▶ Supplied data
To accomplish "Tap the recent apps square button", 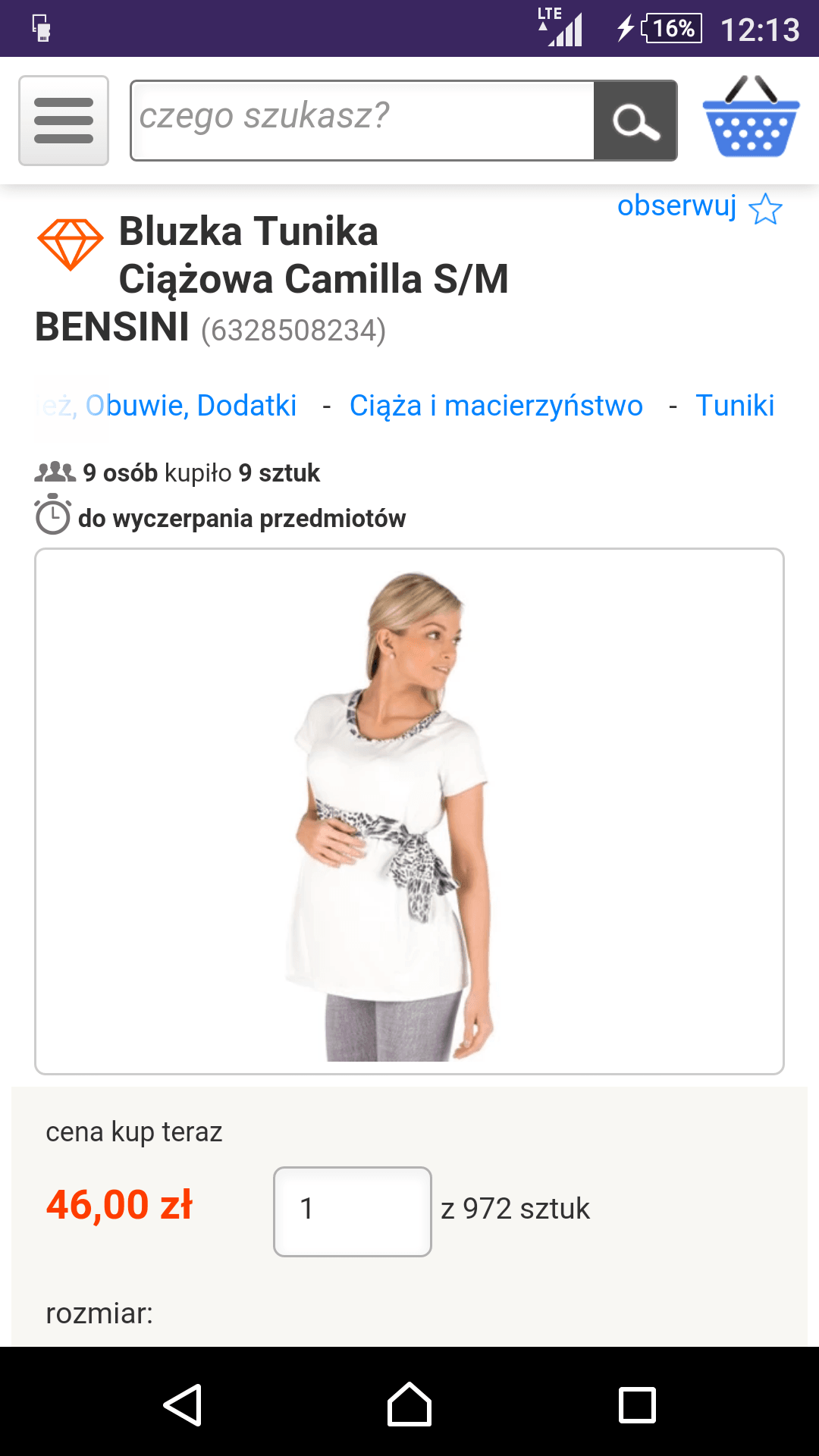I will (x=637, y=1405).
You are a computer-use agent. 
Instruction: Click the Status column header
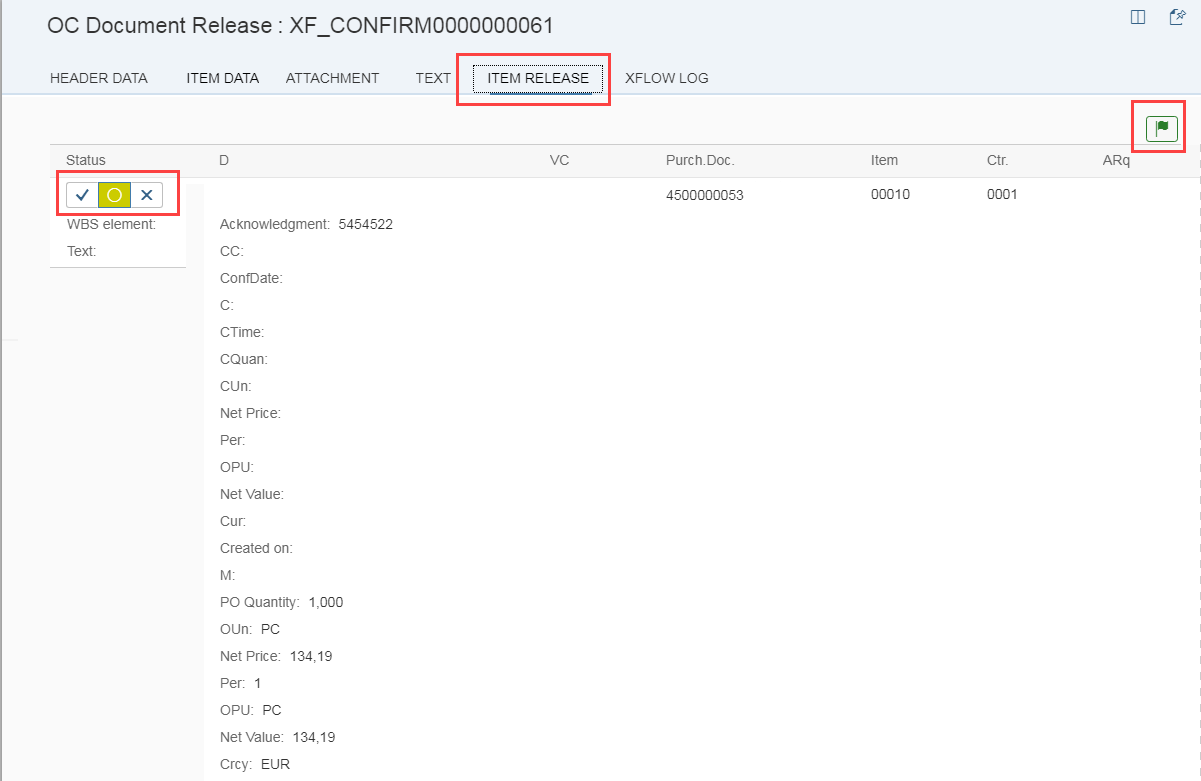click(x=86, y=160)
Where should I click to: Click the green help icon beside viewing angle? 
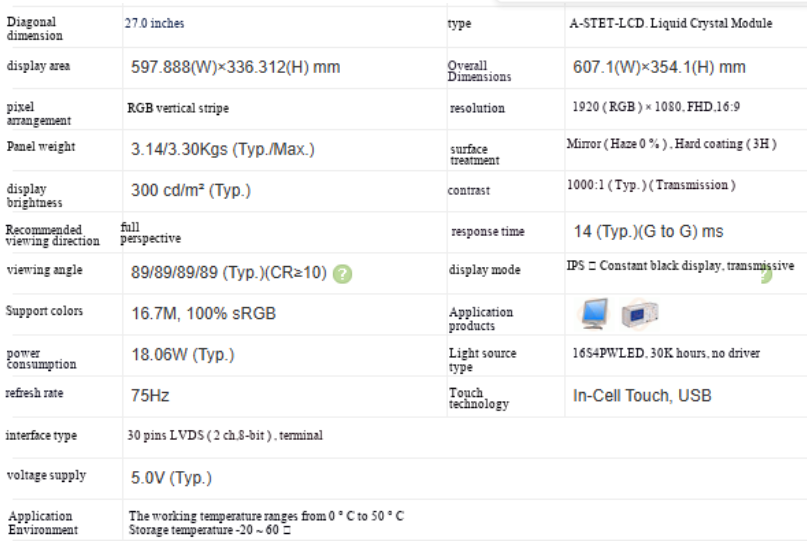[342, 274]
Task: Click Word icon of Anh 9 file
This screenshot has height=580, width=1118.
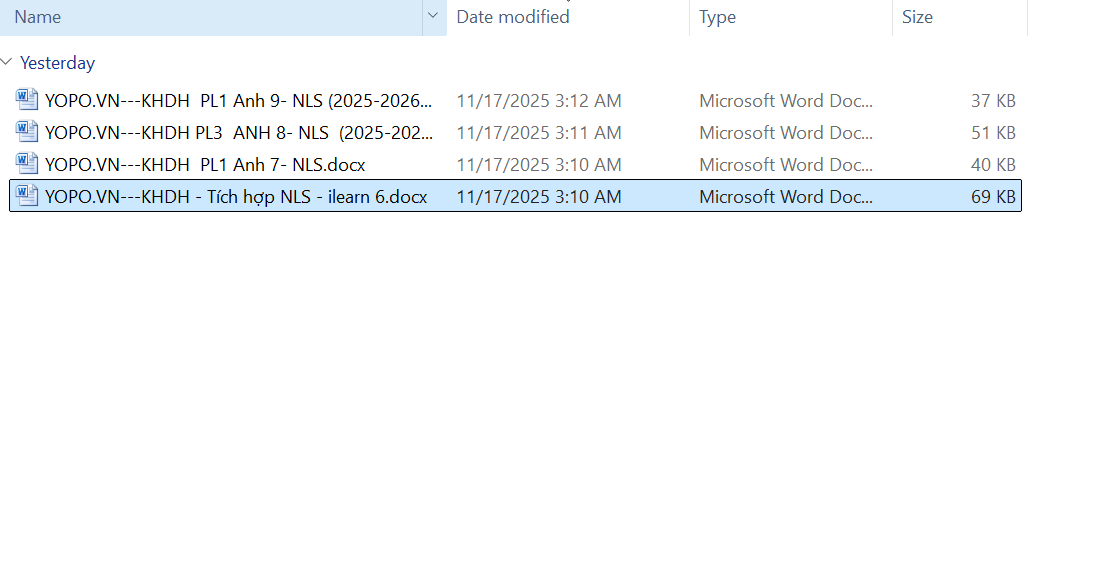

▶ Task requirements
Your answer must consist only of the lines from the one containing "Where should I" through the end of the entries, restated word for word, with no pictures.

▶ Exercise result
Where should I click to: Click the green help icon beside viewing angle? 
[342, 274]
Task: Click Word icon of Anh 9 file
This screenshot has height=580, width=1118.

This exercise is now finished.